Dataset extract ->

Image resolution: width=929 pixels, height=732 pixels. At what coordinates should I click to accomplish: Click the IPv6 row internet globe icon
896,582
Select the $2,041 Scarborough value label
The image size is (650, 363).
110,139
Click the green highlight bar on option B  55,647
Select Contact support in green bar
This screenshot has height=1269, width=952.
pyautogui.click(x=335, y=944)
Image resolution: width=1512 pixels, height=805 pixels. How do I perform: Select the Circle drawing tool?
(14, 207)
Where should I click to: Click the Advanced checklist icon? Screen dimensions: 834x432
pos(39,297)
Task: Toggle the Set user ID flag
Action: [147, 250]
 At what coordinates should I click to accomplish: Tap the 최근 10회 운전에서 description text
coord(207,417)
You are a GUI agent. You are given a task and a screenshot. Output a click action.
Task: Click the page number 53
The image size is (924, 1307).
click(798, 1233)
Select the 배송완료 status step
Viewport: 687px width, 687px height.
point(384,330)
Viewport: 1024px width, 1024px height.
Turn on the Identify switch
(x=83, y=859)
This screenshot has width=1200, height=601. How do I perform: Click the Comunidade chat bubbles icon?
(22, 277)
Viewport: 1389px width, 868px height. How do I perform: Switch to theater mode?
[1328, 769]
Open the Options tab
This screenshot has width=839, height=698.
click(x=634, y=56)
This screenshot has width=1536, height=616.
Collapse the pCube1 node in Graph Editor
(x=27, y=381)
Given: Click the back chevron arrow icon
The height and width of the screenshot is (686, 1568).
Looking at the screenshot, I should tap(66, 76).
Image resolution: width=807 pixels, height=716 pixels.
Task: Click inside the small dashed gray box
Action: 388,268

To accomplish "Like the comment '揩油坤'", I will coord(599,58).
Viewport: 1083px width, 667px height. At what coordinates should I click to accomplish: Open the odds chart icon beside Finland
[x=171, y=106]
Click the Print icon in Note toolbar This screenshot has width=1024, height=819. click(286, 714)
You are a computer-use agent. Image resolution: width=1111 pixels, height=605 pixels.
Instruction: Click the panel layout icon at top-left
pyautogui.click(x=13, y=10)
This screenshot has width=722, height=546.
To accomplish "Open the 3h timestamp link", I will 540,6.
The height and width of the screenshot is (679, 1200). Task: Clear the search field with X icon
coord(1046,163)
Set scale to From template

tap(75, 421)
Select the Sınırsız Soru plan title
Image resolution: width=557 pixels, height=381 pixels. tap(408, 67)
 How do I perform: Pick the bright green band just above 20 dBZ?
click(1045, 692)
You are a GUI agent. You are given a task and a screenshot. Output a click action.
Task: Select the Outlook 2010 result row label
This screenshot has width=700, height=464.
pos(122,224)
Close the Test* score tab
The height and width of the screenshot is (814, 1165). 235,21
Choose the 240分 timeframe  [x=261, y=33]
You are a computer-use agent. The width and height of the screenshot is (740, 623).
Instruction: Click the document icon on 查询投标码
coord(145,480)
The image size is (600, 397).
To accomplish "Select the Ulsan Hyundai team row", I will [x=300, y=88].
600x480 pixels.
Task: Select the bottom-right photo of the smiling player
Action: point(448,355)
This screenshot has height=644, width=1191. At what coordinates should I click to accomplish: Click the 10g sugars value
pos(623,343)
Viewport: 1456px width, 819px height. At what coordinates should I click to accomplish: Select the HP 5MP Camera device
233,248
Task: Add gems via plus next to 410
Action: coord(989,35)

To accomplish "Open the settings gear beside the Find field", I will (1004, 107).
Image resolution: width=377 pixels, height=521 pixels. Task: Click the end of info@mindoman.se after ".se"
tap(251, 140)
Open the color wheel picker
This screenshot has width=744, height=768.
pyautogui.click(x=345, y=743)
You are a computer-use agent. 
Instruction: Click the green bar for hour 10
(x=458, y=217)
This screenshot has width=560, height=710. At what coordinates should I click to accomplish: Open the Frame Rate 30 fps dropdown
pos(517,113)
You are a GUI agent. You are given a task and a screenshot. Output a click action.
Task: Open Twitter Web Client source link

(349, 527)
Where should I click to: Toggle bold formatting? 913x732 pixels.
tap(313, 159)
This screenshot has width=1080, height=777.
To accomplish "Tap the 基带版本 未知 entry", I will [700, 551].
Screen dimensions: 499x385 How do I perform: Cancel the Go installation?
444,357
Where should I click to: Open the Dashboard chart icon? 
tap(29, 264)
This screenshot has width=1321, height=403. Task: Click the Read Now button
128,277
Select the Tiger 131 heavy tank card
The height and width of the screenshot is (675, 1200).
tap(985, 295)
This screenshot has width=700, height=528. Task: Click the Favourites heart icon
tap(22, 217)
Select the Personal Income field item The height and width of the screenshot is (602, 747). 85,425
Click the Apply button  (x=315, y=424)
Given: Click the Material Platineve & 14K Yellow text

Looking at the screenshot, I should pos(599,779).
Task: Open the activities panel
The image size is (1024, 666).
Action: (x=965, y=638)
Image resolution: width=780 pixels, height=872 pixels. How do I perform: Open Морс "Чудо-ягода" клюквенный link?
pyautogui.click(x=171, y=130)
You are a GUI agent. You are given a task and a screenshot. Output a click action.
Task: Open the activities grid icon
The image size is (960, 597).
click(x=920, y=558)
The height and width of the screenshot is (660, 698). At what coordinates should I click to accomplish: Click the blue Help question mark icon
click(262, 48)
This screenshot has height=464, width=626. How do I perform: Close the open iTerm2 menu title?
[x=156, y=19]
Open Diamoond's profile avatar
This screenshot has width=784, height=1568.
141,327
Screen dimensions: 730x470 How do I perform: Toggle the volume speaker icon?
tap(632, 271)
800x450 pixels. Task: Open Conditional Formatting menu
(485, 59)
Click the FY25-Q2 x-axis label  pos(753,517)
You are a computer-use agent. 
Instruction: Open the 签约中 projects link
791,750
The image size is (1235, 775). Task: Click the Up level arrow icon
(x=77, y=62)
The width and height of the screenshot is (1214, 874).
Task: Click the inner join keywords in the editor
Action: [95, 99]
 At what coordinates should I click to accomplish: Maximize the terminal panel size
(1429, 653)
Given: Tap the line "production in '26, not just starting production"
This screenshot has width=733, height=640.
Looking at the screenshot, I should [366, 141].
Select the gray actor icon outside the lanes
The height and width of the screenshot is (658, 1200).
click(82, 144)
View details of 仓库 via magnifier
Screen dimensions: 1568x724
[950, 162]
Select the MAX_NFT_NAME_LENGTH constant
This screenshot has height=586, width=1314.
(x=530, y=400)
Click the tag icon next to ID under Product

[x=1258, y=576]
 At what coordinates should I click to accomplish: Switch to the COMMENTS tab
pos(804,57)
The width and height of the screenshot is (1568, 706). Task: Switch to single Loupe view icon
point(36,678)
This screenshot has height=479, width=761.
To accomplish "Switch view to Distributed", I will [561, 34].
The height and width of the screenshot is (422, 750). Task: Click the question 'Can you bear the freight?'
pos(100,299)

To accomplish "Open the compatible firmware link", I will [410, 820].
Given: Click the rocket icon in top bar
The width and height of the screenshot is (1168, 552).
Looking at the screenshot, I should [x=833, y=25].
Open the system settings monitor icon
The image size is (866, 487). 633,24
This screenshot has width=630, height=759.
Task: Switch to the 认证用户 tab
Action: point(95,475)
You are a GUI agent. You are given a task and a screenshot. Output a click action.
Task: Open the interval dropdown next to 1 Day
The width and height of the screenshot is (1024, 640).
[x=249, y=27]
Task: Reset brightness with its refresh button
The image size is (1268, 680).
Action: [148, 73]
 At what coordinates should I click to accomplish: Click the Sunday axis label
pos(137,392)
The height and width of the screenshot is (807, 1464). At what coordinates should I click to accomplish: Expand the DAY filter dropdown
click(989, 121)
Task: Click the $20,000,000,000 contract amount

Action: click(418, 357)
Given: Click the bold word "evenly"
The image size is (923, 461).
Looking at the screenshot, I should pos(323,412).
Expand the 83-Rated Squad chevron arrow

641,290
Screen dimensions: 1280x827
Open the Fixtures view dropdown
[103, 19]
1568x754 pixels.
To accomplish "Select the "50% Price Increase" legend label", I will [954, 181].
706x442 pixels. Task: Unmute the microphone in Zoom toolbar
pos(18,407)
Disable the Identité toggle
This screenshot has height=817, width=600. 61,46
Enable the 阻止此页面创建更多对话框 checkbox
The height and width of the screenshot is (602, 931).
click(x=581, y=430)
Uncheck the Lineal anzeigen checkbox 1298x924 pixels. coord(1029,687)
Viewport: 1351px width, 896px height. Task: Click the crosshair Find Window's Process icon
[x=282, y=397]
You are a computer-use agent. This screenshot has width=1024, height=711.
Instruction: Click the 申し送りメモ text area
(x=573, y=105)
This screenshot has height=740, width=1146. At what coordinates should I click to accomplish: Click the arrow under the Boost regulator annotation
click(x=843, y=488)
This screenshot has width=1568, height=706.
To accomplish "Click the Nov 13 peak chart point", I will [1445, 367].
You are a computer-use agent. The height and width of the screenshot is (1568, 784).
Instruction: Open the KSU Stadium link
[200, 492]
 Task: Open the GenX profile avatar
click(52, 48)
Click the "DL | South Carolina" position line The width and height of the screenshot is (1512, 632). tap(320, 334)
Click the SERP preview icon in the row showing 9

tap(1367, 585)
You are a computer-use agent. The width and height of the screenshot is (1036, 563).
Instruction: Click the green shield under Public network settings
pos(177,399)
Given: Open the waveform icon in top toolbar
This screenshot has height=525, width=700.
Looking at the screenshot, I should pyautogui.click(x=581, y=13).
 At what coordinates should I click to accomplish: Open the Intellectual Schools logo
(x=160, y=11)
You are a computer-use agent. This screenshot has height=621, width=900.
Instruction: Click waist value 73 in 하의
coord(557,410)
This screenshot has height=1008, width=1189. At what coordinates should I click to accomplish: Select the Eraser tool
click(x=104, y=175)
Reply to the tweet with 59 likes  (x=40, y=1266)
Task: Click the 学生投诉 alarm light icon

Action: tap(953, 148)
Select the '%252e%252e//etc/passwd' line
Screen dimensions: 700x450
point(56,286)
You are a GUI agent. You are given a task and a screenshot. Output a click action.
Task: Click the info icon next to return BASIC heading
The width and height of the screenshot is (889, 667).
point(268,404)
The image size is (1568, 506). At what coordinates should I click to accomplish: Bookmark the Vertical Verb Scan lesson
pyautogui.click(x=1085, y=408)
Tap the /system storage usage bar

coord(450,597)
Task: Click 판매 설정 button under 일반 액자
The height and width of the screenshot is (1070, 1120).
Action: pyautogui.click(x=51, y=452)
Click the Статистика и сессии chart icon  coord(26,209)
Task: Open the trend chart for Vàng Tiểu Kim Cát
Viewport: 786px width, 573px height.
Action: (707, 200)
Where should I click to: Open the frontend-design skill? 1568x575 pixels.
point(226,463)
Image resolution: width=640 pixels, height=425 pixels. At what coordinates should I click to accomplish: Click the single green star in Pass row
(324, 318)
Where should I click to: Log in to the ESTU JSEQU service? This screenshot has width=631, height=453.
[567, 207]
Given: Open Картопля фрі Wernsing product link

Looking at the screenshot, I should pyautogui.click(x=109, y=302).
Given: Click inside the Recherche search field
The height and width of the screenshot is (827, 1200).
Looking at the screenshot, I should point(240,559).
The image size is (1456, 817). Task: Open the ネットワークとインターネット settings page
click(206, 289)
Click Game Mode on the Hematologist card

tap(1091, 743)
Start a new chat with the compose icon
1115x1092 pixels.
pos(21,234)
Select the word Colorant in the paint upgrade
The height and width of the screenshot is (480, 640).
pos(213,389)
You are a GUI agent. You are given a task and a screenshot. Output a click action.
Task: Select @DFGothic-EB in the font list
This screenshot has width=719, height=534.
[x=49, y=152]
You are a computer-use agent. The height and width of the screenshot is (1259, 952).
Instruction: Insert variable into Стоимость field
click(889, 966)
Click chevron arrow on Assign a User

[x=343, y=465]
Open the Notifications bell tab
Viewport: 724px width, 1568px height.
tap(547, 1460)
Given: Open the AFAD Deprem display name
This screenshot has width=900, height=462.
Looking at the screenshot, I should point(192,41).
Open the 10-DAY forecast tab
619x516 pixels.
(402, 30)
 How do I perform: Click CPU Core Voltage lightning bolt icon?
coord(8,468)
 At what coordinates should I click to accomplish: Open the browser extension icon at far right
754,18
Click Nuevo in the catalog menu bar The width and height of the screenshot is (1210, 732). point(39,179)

Brief -> Find the string "activities" in the records, then copy each line where it occurs.

Answer to the exercise ->
Task: Open the activities panel
Task: Open the activities grid icon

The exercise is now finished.